Blood pressure was measured, following a 1-h rest period, in the upright sitting position from the right arm by a trained technician using appropriately sized cuffs (Carescape v100, GE Healthcare, Chicago, USA). Means from three consecutive measurements were used in analysis. Parallel measurement coefficients of variance (CV) were 4% for systolic and diastolic blood pressure, and 6% for heart rate.
Echocardiography
One investigator examined the children with transthoracic echocardiography using a 7-MHz 7S transducer (Vivid 7, General Electric Medical Systems, Horten, Norway). Another investigator performed the measurements offline (EchoPac version 204, General Electric) from standard views, according to American Society of Echocardiography recommendations [26, 27]. Arterial diameters were measured in systole, except for the abdominal aorta which was examined in diastole. We measured the inferior vena cava at its maximum in expiration and minimum in inspiration and calculated the percentage change.

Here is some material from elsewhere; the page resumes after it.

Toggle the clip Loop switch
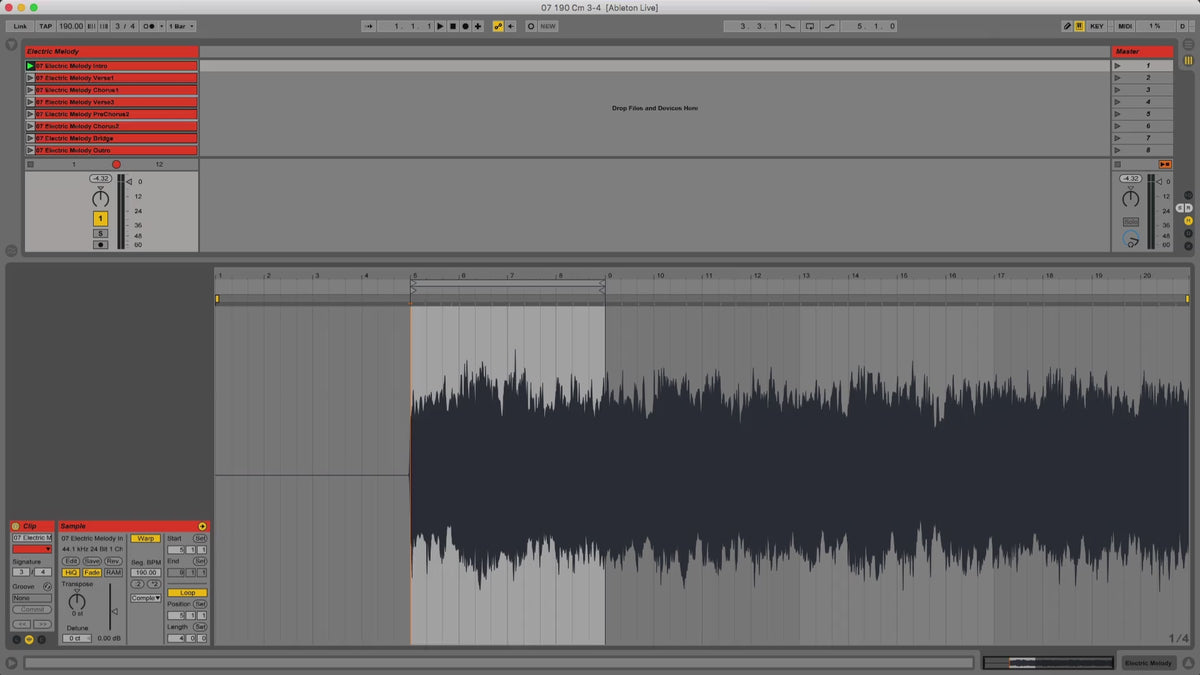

Left ventricular mass was attained from parasternal short axis B-mode measurements using Devereux’s formula [28]. We determined left ventricular systolic and diastolic volumes using the Simpson biplane technique. Left atrial volume was assessed with the biplane area–length method at ventricular end-systole. Sphericity indices were calculated by dividing diastolic 4-chamber ventricular lengths with diastolic short axis diameters (left ventricular base or right ventricular base and mid-cavity diameters from 4-chamber view and left ventricular diastolic dimension from the parasternal short axis view at the mid-papillary level).
We assessed the systolic function of the ventricles by calculating the ejection fraction and fractional area change of the left and right ventricles respectively, by measuring the mitral and tricuspid annular plane systolic excursion (MAPSE and TAPSE) with M-mode, and through standard myocardial tissue Doppler and speckle tracking strain measurements. We examined diastolic function through standard pulsed wave and tissue Doppler and strain measurements, and by examining left atrial volume as noted above. Echocardiograms were obtained for 88 of the children. Intra- and inter-observer variability (CV) was assessed for morphologic measurements, ranging from 4 to 8% and 5 to 10%, respectively.
Statistical analysis
We present results as count, mean ± SD, median Q1; Q3 or adjusted mean (SE). Normality was assessed from histograms and using the Shapiro–Wilk test. We used ANOVA, Kruskal–Wallis, and Fisher–Freeman–Hamilton exact tests to compare unadjusted values between groups, with corresponding post hoc tests (Dunnet or Games–Howell, Mann–Whitney U, Z-test for proportions). Adjusted means were examined using ANCOVA, with Fisher’s LSD used post hoc. A two-sided P value < 0.05 was determined statistically significant. Significance levels of Mann–Whitney U, Z-test for proportions and Fisher’s LSD were Bonferroni-corrected for two pairwise comparisons, as group differences between AGA and SGA or LGA were examined.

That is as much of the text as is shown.